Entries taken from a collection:
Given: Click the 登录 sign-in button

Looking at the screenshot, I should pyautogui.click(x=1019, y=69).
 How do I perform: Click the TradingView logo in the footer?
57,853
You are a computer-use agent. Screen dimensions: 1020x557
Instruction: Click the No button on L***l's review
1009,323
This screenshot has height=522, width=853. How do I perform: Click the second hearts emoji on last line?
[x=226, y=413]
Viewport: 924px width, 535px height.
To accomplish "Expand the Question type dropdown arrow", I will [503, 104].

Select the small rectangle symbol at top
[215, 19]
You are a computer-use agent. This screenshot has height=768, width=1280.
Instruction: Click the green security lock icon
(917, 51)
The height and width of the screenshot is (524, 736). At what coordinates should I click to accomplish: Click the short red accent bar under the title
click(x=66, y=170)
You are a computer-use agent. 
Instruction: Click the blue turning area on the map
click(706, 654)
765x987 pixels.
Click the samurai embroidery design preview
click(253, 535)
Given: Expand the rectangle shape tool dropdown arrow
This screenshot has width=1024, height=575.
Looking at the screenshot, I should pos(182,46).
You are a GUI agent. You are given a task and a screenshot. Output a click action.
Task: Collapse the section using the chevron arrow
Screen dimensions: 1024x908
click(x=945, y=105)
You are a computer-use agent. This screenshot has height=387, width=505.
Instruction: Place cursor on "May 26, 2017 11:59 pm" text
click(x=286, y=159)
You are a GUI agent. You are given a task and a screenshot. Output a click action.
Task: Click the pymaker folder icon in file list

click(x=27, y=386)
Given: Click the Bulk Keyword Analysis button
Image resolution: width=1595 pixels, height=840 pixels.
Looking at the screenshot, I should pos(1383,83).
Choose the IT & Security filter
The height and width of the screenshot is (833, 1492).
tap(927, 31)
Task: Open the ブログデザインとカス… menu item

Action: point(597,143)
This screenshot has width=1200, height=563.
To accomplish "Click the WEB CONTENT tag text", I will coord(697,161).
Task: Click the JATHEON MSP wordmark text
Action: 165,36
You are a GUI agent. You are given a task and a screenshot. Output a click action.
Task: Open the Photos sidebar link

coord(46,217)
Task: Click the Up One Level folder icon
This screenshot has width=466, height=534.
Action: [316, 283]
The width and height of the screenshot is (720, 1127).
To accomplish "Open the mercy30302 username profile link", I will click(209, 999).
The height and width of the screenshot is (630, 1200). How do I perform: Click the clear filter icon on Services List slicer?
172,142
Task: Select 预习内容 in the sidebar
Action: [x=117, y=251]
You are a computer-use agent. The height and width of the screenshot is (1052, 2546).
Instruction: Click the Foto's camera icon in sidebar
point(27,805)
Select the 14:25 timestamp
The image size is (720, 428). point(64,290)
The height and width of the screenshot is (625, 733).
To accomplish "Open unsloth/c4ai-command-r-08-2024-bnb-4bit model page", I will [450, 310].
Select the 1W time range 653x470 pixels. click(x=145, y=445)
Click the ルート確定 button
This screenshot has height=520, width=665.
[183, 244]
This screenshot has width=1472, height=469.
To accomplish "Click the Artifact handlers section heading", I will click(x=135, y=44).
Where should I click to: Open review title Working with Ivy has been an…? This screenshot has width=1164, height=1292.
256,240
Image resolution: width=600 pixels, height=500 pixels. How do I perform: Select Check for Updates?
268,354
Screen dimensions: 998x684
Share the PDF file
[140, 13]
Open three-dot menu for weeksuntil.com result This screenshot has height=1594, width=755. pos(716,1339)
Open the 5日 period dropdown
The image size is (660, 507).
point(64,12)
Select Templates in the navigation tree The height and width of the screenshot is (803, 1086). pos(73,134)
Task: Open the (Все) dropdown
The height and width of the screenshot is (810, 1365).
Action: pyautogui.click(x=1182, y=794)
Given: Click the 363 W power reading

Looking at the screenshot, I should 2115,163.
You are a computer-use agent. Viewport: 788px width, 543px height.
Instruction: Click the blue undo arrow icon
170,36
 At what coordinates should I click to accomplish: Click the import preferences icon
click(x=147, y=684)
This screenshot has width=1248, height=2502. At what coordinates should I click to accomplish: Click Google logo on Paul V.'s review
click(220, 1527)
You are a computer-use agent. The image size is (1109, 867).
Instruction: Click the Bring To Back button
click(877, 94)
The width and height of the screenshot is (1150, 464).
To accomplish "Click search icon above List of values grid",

EXERCISE BRIEF:
Extract the data exactly as given.

TASK OUTPUT:
Given: Click the 登录 sign-in button

Looking at the screenshot, I should pyautogui.click(x=1019, y=69).
 How do I perform: Click the TradingView logo in the footer?
57,853
You are a computer-use agent. Screen dimensions: 1020x557
Instruction: Click the No button on L***l's review
1009,323
This screenshot has height=522, width=853. How do I perform: Click the second hearts emoji on last line?
[x=226, y=413]
Viewport: 924px width, 535px height.
To accomplish "Expand the Question type dropdown arrow", I will [503, 104].

Select the small rectangle symbol at top
[215, 19]
You are a computer-use agent. This screenshot has height=768, width=1280.
Instruction: Click the green security lock icon
(917, 51)
The height and width of the screenshot is (524, 736). At what coordinates should I click to accomplish: Click the short red accent bar under the title
click(x=66, y=170)
You are a computer-use agent. 
Instruction: Click the blue turning area on the map
click(706, 654)
765x987 pixels.
Click the samurai embroidery design preview
click(253, 535)
Given: Expand the rectangle shape tool dropdown arrow
This screenshot has width=1024, height=575.
Looking at the screenshot, I should pos(182,46).
You are a GUI agent. You are given a task and a screenshot. Output a click action.
Task: Collapse the section using the chevron arrow
Screen dimensions: 1024x908
click(x=945, y=105)
You are a computer-use agent. This screenshot has height=387, width=505.
Instruction: Place cursor on "May 26, 2017 11:59 pm" text
click(x=286, y=159)
You are a GUI agent. You are given a task and a screenshot. Output a click action.
Task: Click the pymaker folder icon in file list

click(x=27, y=386)
Given: Click the Bulk Keyword Analysis button
Image resolution: width=1595 pixels, height=840 pixels.
Looking at the screenshot, I should pos(1383,83).
Choose the IT & Security filter
The height and width of the screenshot is (833, 1492).
tap(927, 31)
Task: Open the ブログデザインとカス… menu item

Action: point(597,143)
This screenshot has width=1200, height=563.
To accomplish "Click the WEB CONTENT tag text", I will coord(697,161).
Task: Click the JATHEON MSP wordmark text
Action: 165,36
You are a GUI agent. You are given a task and a screenshot. Output a click action.
Task: Open the Photos sidebar link

coord(46,217)
Task: Click the Up One Level folder icon
This screenshot has width=466, height=534.
Action: [316, 283]
The width and height of the screenshot is (720, 1127).
To accomplish "Open the mercy30302 username profile link", I will click(209, 999).
The height and width of the screenshot is (630, 1200). How do I perform: Click the clear filter icon on Services List slicer?
172,142
Task: Select 预习内容 in the sidebar
Action: [x=117, y=251]
You are a computer-use agent. The height and width of the screenshot is (1052, 2546).
Instruction: Click the Foto's camera icon in sidebar
point(27,805)
Select the 14:25 timestamp
The image size is (720, 428). point(64,290)
The height and width of the screenshot is (625, 733).
To accomplish "Open unsloth/c4ai-command-r-08-2024-bnb-4bit model page", I will [450, 310].
Select the 1W time range 653x470 pixels. click(x=145, y=445)
Click the ルート確定 button
This screenshot has height=520, width=665.
[183, 244]
This screenshot has width=1472, height=469.
To accomplish "Click the Artifact handlers section heading", I will click(x=135, y=44).
Where should I click to: Open review title Working with Ivy has been an…? This screenshot has width=1164, height=1292.
256,240
Image resolution: width=600 pixels, height=500 pixels. How do I perform: Select Check for Updates?
268,354
Screen dimensions: 998x684
Share the PDF file
[140, 13]
Open three-dot menu for weeksuntil.com result This screenshot has height=1594, width=755. pos(716,1339)
Open the 5日 period dropdown
The image size is (660, 507).
point(64,12)
Select Templates in the navigation tree The height and width of the screenshot is (803, 1086). pos(73,134)
Task: Open the (Все) dropdown
The height and width of the screenshot is (810, 1365).
Action: pyautogui.click(x=1182, y=794)
Given: Click the 363 W power reading

Looking at the screenshot, I should 2115,163.
You are a computer-use agent. Viewport: 788px width, 543px height.
Instruction: Click the blue undo arrow icon
170,36
 At what coordinates should I click to accomplish: Click the import preferences icon
click(x=147, y=684)
This screenshot has width=1248, height=2502. At what coordinates should I click to accomplish: Click Google logo on Paul V.'s review
click(220, 1527)
You are a computer-use agent. The image size is (1109, 867).
Instruction: Click the Bring To Back button
click(877, 94)
The width and height of the screenshot is (1150, 464).
To accomplish "Click search icon above List of values grid",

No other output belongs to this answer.